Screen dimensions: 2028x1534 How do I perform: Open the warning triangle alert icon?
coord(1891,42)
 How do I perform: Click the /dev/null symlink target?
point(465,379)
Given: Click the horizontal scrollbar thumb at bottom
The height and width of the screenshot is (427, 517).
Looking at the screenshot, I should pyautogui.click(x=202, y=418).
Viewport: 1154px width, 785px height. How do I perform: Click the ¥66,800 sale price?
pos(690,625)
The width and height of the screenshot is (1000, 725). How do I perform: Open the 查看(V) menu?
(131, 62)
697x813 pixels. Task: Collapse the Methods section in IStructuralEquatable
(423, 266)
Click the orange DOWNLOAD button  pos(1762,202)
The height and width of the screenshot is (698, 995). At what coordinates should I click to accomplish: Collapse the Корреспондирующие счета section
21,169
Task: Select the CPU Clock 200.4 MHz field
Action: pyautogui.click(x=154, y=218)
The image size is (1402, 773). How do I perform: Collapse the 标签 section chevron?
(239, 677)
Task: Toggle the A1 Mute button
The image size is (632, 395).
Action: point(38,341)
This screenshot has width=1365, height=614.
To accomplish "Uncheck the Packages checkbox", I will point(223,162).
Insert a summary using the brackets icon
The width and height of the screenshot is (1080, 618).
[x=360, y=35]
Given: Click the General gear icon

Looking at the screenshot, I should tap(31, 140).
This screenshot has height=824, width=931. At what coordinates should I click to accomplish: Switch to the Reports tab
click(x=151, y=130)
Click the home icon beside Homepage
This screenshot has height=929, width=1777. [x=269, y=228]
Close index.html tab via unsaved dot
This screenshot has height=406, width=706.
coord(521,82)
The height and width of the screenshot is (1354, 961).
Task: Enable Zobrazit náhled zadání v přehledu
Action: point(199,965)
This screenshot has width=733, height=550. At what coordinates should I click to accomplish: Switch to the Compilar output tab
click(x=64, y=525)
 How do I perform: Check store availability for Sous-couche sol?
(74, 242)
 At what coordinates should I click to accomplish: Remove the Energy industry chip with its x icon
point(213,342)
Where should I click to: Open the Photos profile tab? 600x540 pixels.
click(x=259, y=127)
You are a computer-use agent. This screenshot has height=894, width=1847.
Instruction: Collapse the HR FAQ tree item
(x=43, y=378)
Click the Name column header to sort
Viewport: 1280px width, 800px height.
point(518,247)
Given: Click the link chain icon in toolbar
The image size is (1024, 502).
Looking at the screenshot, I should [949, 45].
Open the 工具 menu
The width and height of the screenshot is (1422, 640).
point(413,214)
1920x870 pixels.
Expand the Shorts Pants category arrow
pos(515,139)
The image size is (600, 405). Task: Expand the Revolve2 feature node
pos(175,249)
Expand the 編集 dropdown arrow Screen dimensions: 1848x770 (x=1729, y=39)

_____

◆ TASK OBJECTIVE: Gather each line from the listing above that contains the word "icon", copying every such line in full.

◆ EXERCISE RESPONSE:
Screen dimensions: 2028x1534 How do I perform: Open the warning triangle alert icon?
Insert a summary using the brackets icon
Given: Click the General gear icon
Click the home icon beside Homepage
 At what coordinates should I click to accomplish: Remove the Energy industry chip with its x icon
Given: Click the link chain icon in toolbar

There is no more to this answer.